Addu City Mayor Ali Nizar and Ahmed Azaan (PNC MP for Central Hithadhoo) warned that dividing the city would weaken Addu's political influence. Nizar stated that it would be hard for the independent councils to sustain themselves financially. Former president Mohamed Nasheed posted on social media that dividing the city wouldn't bring any benefit and proposed focusing on growing Addu's population. Maldivian Democratic Party chairperson Fayyaz Ismail questioned the process and raised concerns over the rushing of the referendum which may deepen voter frustration.

President Mohamed Muizzu has said that the referendum was held to honour pledges he made during his 2023 presidential campaign and has affirmed that the government has no preferred outcome. Muizzu has stated that separate councils will have full authority and have separate budgets.
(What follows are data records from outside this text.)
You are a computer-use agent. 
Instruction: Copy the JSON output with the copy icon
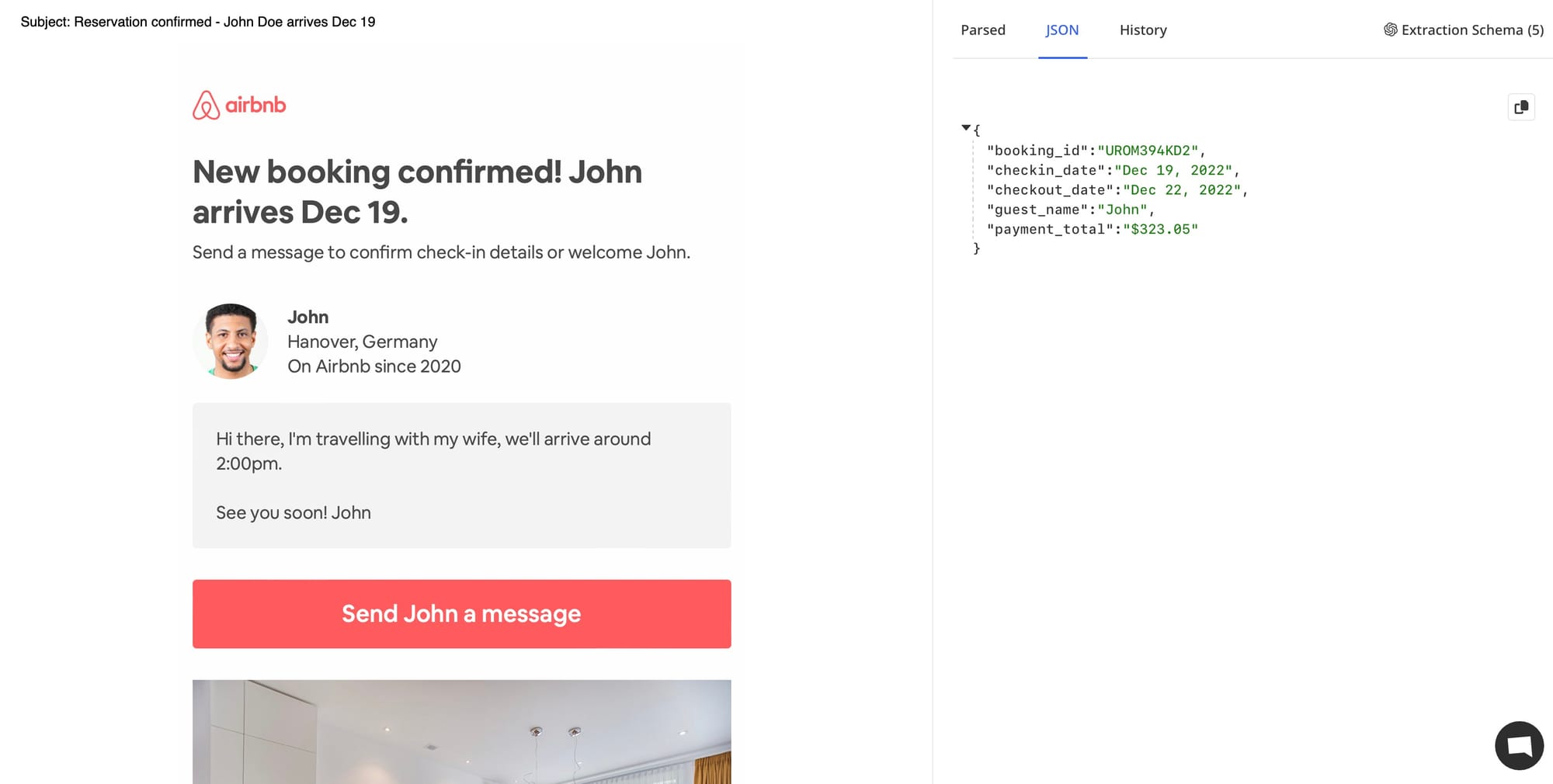click(x=1520, y=107)
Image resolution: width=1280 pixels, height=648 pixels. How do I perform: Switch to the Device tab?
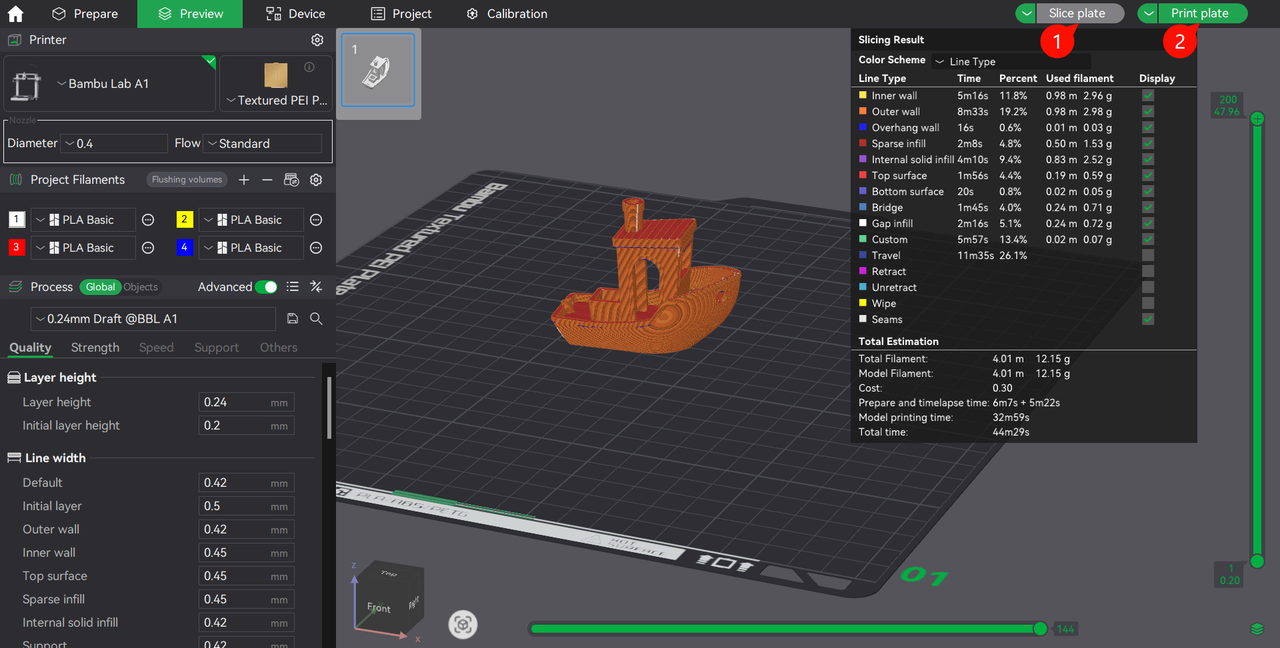pos(295,14)
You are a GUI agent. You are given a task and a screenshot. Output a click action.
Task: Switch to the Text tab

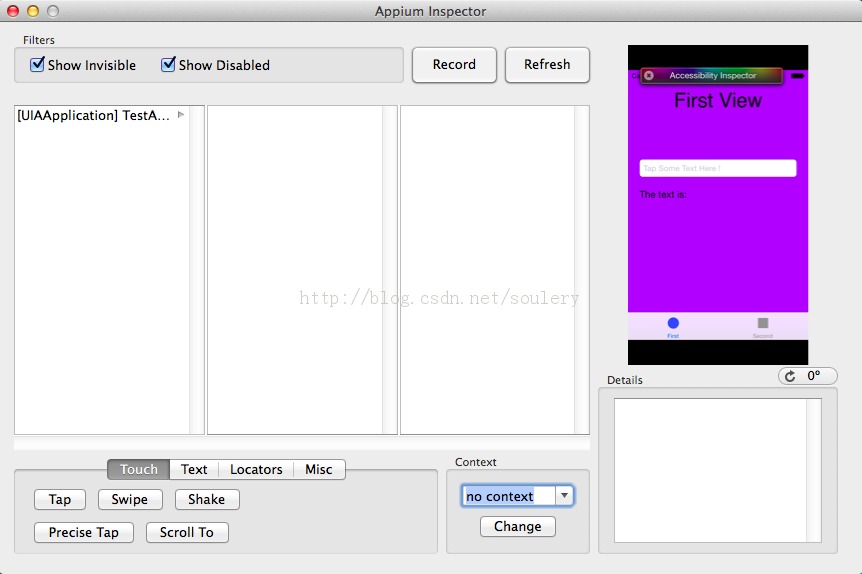pyautogui.click(x=194, y=469)
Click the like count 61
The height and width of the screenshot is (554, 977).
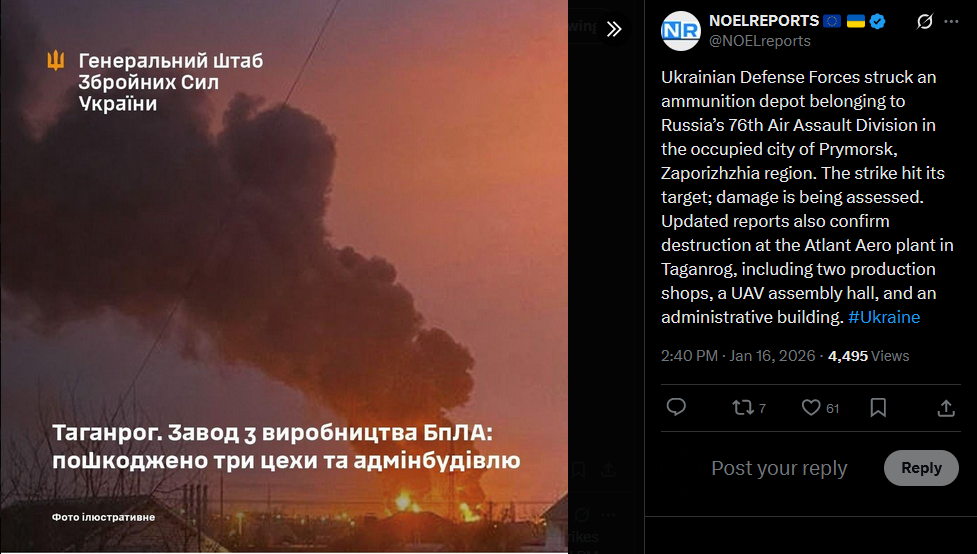click(832, 409)
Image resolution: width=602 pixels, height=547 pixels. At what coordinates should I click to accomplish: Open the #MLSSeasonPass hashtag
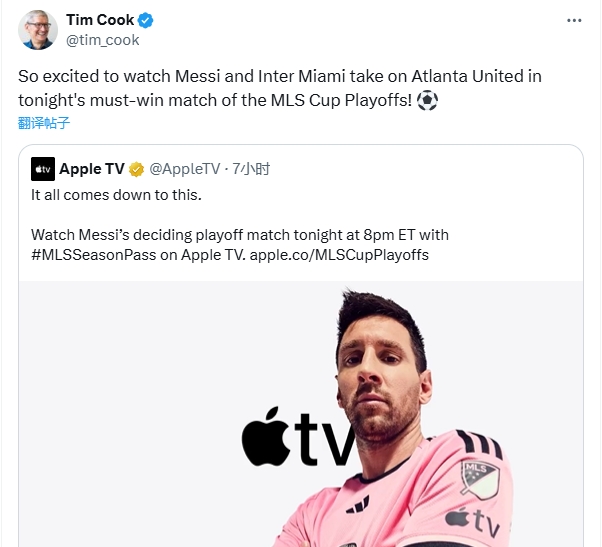(x=94, y=255)
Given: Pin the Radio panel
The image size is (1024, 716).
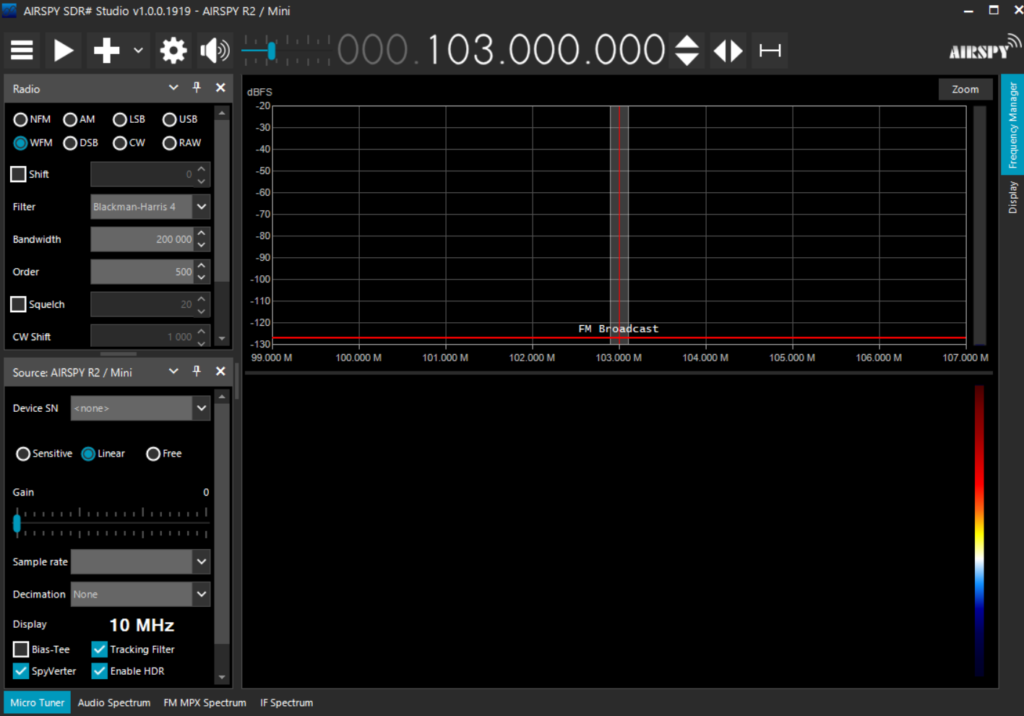Looking at the screenshot, I should 196,88.
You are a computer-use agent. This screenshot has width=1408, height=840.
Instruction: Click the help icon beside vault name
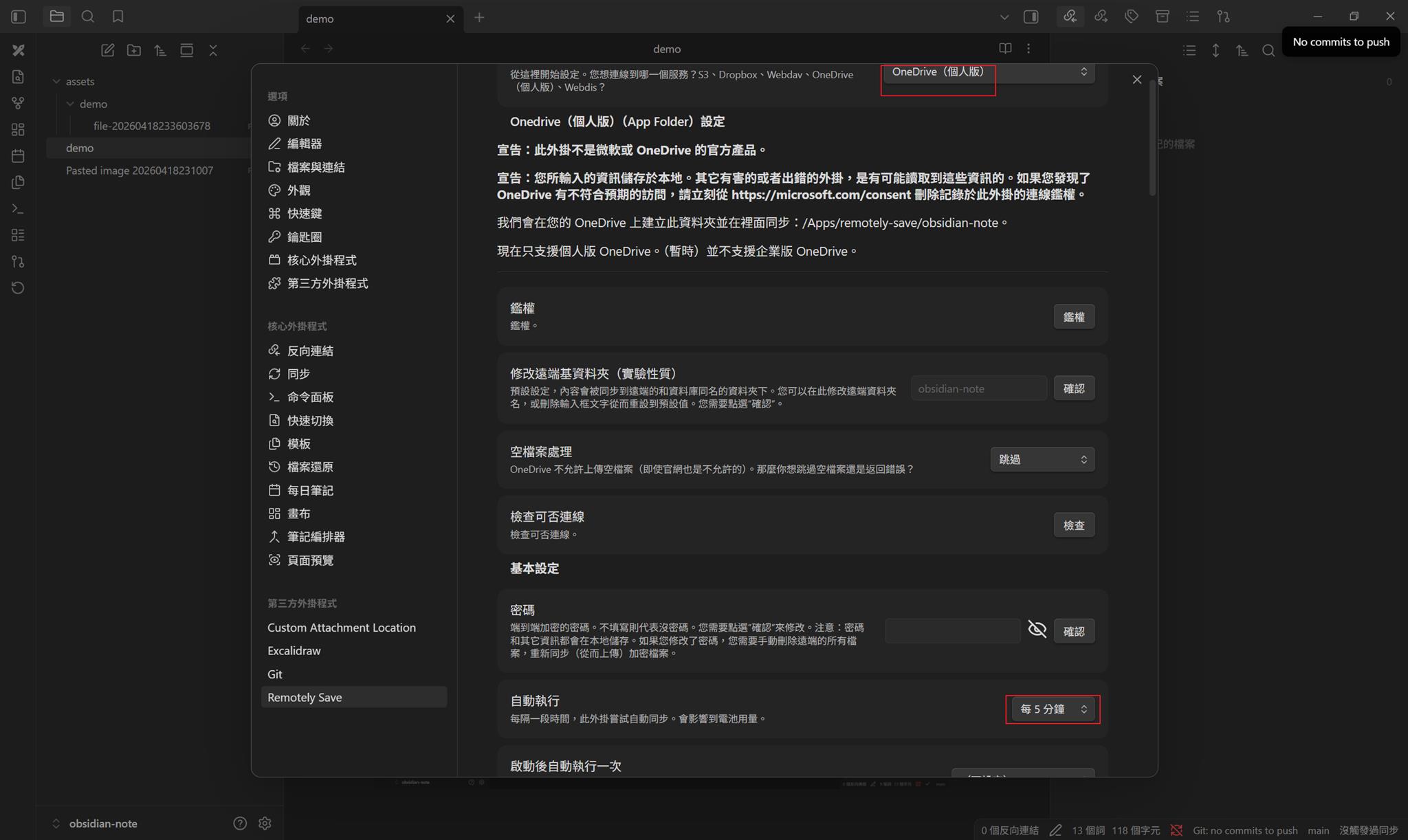[x=239, y=823]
Local NGO groups—Transparency Maldives, Project ThimaaVeshi, the Maldives Local Councils Association, and Zero Waste Maldives—had raised concerns over the tight deadline, unfairness, transparency, and inclusivity. They noted how the referendum was rushed and that there wasn't enough time for public consultation.

== Result ==
4,492 voters out of 9,576 registered voters (47%) had participated in the referendum. The official count released by the Elections Commission showed that Hulhudhoo and Meedhoo voted to form separate councils with 723 out of 1020 in Hulhudhoo and 847 out of 1002 in Meedhoo. Feydhoo voted against secession and chose to remain governed under the Addu City Council.

Former president Mohamed Nasheed urged the public to ensure no anger arises from the results and MDP chairperson Fayyaz Ismail congratulated Feydhoo of sticking within Addu City and hopes Hulhudhoo and Meedhoo thrive independently.

Hulhudhoo and Meedhoo celebrated by displaying fireworks after the referendum results were released.

In November 2025, President Muizzu issued a decree to reconstitute the Addu City Council, designated Hulhudhoo and Meedhoo as two distinct inhabited islands, and established Addu Meedhoo Council along with Addu Hulhudhoo Council. He had also amended the administrative jurisdictions of Addu City, Addu Hulhudhoo, and Addu Meedhoo.